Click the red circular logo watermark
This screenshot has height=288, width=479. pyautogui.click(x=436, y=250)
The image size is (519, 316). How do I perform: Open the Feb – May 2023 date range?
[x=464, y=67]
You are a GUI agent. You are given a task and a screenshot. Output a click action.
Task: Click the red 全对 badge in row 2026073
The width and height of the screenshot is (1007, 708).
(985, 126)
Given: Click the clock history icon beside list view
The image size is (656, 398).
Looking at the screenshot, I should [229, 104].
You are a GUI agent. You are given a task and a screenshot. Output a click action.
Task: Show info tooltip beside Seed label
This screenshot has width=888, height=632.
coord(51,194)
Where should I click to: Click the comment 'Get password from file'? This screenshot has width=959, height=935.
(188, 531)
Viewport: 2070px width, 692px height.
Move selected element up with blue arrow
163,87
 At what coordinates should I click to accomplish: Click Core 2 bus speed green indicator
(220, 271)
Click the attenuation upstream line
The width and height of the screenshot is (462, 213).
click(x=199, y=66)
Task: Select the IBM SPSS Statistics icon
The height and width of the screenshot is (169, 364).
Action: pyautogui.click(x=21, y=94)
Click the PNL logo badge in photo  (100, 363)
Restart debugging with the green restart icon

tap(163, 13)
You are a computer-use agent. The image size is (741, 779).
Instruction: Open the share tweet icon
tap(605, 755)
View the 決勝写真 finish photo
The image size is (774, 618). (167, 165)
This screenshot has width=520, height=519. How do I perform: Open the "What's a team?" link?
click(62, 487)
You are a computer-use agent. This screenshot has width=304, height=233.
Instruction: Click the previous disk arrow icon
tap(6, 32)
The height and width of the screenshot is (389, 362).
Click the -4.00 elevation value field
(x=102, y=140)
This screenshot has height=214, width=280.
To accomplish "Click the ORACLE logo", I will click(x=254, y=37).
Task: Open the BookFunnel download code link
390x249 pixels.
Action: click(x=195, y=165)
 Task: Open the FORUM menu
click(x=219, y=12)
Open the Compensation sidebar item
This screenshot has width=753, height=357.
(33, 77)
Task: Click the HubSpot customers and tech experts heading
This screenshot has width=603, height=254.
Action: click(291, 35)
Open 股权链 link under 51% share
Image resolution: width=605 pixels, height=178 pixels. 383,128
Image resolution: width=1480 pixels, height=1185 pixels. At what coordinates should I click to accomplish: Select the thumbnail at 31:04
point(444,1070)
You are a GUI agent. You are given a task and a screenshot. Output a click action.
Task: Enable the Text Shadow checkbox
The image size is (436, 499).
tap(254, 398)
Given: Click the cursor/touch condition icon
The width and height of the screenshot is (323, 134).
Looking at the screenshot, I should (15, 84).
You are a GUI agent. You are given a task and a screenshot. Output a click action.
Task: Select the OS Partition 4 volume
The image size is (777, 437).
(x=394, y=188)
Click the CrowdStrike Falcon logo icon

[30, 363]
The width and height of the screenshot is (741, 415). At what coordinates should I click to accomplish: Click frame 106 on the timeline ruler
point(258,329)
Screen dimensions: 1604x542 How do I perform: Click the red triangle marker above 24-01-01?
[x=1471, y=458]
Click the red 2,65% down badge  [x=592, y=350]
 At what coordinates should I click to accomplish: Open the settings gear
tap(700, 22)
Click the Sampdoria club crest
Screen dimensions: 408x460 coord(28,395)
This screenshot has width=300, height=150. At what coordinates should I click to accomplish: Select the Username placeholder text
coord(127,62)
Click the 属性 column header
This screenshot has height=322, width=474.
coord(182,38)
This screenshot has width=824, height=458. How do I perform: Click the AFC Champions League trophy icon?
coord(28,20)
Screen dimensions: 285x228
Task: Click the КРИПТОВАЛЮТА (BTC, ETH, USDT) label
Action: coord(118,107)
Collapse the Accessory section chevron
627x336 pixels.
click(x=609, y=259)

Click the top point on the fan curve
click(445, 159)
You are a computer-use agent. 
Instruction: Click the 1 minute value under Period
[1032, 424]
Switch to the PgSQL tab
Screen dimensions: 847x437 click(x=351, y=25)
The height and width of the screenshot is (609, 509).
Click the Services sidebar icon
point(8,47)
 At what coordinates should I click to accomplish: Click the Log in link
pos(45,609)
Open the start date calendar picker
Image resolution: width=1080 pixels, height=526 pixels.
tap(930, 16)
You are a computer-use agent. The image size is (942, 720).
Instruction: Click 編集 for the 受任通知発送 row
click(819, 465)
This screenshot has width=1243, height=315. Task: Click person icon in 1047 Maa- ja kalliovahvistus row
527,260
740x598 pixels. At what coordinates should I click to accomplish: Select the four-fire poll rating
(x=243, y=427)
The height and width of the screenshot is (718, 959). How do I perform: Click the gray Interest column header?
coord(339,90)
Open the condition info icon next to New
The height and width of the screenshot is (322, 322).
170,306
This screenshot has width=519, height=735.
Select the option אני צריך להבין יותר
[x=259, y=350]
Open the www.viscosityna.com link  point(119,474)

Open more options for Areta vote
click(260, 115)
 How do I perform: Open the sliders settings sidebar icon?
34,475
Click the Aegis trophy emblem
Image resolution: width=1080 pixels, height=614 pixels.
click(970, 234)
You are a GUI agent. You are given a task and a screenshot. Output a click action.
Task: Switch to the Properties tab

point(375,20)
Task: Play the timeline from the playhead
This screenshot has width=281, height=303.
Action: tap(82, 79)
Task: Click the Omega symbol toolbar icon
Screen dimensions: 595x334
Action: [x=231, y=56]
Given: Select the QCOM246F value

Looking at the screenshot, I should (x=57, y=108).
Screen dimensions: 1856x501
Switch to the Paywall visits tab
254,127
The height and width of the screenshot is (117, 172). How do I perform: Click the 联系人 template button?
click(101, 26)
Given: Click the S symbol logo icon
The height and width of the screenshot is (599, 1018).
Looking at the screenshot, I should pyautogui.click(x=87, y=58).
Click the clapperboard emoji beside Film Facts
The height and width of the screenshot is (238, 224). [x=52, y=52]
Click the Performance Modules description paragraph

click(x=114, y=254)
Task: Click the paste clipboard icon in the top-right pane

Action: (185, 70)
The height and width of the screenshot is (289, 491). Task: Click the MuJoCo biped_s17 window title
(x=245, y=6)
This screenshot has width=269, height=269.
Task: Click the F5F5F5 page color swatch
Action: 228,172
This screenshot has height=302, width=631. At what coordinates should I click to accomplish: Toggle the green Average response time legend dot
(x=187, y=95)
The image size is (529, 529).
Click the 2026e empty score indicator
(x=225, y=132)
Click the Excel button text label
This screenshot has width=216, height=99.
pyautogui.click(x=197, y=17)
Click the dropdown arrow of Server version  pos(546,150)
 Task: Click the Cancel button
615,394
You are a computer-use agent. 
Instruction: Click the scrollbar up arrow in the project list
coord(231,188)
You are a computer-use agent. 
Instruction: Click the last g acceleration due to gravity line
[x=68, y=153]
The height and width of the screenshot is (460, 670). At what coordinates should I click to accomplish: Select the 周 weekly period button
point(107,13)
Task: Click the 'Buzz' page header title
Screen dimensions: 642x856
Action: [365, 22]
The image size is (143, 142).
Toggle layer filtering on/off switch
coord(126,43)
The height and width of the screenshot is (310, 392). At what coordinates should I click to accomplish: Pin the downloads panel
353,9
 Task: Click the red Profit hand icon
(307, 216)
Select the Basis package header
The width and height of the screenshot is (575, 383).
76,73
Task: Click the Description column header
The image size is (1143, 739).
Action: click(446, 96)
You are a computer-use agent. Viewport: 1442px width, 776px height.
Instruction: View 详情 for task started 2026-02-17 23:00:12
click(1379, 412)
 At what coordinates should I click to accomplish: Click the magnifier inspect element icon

_ _ _

[Problem to solve] All lines that include the word "computer" must be copied from the material above.

[Solution to the problem]
You are a computer-use agent. The image size is (741, 779).
You are a computer-use agent. This screenshot has width=304, height=233.
You are a computer-use agent. 
You are a computer-use agent. The image size is (942, 720).
You are a computer-use agent. 
You are a computer-use agent. 
You are a computer-use agent. Viewport: 1442px width, 776px height.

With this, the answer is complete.